Frequently asked questions
References
- [1] Lapin I. Phenibut (beta-phenyl-GABA): a tranquilizer and nootropic drug. CNS Drug Reviews (2001). doi: 10.1111/j.1527-3458.2001.tb00211.x PMID: 11830761
- [2] Gurley BJ, Koturbash I. Phenibut: A drug with one too many buts. Basic & Clinical Pharmacology & Toxicology (2024). doi: 10.1111/bcpt.14075 PMID: 39197876
- [3] Hardman MI, Sprung J, Weingarten TN. Acute phenibut withdrawal: A comprehensive literature review and illustrative case report.
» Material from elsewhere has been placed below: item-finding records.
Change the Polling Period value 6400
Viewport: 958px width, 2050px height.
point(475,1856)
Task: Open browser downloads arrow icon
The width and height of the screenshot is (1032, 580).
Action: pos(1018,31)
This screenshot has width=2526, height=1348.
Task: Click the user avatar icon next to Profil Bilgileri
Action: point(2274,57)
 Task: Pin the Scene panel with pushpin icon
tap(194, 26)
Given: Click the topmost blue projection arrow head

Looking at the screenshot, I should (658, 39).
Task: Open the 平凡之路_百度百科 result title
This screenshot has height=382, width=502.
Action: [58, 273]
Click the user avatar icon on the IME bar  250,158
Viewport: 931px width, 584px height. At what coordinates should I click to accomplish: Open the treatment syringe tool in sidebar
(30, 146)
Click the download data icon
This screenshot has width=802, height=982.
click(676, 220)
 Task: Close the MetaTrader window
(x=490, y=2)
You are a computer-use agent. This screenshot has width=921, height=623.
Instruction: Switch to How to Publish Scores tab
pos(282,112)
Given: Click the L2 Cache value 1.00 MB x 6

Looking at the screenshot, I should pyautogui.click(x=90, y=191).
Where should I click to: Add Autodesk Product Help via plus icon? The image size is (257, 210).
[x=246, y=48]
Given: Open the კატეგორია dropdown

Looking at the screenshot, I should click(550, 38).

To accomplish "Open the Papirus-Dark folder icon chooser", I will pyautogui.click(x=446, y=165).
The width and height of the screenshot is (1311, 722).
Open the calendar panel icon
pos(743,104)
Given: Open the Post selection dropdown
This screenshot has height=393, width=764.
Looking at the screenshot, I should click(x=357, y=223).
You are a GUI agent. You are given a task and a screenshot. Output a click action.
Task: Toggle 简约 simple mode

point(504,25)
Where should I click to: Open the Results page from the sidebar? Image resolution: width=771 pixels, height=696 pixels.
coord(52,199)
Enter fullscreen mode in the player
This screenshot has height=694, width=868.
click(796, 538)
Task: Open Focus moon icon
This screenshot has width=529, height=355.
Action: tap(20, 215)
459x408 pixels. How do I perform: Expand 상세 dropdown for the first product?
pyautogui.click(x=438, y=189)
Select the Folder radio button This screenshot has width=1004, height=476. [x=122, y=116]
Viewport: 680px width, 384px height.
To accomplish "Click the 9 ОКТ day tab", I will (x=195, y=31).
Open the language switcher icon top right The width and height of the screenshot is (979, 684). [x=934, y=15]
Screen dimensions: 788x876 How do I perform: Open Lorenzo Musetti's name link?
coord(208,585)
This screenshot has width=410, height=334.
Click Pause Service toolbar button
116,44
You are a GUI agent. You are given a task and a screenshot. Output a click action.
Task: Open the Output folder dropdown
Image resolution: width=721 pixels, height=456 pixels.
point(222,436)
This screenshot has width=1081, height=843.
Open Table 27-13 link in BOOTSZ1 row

Bosnian Journal of Basic Medical Sciences (2019). doi: 10.17305/bjbms.2018.4008
- [4] Joshi YB, Friend SF, Jimenez B, Steiger LR. Dissociative Intoxication and Prolonged Withdrawal Associated With Phenibut: A Case Report. Journal of Clinical Psychopharmacology (2017). doi: 10.1097/JCP.0000000000000731 PMID: 28614159
- [5] Ahuja T, Mgbako O, Katzman C, Grossman A. Phenibut Dependence and Management of Withdrawal. Journal of Addiction Medicine (2018). PMID: 29854531
- [6] World Health Organization Expert Committee on Drug Dependence. Critical Review Report: Phenibut. World Health Organization (2021).